The Historic Basilica Cistern

The Basilica Cistern is one of the magnificent historical buildings of Istanbul and is located in the southwest of the Hagia Sophia Mosque. In addition, because of the marble columns rising from the water and seen in large numbers, people call this cistern “Basilica Palace”.

The cistern is a giant building that covers a rectangular area of 140 meters in length and 70 meters in width. Covering a total area of 9,800 square meters, this cistern has a water storage capacity of approximately 100,000 tons. In this cistern, there are 336 columns and each column is 9 meters high. Also, it is descended by a 52-step stone staircase. These columns, erected at intervals of 4.80 meters, form 12 rows, each containing 28 columns.

Basilica Cistern

Most of the columns, most of which were found to be collected from older structures and carved from various types of marble, consist of a single piece and some of them consist of two pieces. The titles of these columns have different features in places. While 98 of them reflect the Corint style, some of them reflect the Doric style. The vast majority of the columns in the cistern are cylindrical, except for a few of them in angular or grooved form.

Basilica Cistern
Discovering the Basilica Cistern

Basilica Cistern met the water needs of the great palace where the emperor lived and the other inhabitants of the region during the Byzantine period. The Ottomans used it for a while after conquering Istanbul and gave water in the gardens of the Topkapı Palace, where the sultans lived. Ottomans preferred flowing water instead of stagnant water due to the cleaning principles of Islamic bases. Therefore, the Ottomans did not use this cistern after establishing their own water facilities in the city.

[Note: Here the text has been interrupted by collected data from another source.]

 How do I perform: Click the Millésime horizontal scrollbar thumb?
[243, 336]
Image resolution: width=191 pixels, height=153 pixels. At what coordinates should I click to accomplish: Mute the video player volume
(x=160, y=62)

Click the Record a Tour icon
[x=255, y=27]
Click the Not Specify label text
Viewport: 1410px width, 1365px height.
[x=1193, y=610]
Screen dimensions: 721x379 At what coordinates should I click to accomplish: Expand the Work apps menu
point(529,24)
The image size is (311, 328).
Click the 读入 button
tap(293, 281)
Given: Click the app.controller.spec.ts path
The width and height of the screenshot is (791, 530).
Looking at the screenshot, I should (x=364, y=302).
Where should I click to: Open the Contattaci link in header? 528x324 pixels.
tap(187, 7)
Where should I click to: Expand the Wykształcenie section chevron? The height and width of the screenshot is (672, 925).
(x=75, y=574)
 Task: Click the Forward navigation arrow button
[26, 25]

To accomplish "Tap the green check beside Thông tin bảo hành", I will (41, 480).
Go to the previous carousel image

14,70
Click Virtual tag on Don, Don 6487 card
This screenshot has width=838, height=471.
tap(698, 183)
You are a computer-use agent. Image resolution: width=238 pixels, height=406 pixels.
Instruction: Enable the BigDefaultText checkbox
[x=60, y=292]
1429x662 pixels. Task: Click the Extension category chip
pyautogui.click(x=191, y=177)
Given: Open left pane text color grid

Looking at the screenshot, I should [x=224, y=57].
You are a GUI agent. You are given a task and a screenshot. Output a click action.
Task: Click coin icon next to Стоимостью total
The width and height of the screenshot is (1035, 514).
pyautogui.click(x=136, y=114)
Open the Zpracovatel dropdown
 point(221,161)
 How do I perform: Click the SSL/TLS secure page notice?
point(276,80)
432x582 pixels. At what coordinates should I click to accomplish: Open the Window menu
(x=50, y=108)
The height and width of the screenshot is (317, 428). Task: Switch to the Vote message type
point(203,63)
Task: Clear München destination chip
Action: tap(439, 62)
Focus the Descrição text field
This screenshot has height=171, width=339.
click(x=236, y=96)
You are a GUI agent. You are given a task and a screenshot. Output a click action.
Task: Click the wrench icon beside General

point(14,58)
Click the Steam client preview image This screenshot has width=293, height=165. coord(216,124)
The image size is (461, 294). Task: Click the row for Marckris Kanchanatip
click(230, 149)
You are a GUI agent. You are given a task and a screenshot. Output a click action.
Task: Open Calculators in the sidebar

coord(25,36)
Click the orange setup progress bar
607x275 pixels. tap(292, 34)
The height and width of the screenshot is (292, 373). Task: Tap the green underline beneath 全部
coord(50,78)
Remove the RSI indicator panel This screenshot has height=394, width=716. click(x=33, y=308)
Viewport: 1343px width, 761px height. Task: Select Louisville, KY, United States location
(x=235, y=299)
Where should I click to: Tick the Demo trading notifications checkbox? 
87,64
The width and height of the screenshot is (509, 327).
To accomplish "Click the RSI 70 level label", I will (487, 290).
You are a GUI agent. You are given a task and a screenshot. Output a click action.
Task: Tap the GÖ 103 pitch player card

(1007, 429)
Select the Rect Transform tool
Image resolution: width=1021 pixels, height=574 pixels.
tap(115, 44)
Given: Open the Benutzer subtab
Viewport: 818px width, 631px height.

Dutch traveler P.Gyllius re-discovered this place and introduced it to the Western world. P.Gyllius, while wandering around Hagia Sophia in one of his studies, learned that the people of the houses drew water from the well-rounded holes in the ground floors of the houses here, and even fished with the buckets hanging down.

He entered the cistern with a torch in his hand through the stone-lined courtyard of a wooden building on a large underground cistern, under the stone steps that went underground. P. Gyllius traveled with a cistern under very difficult conditions and took his measurements and determined the columns. Gyllius has published the travel book in which he saw and acquired information, and he impressed many travelers.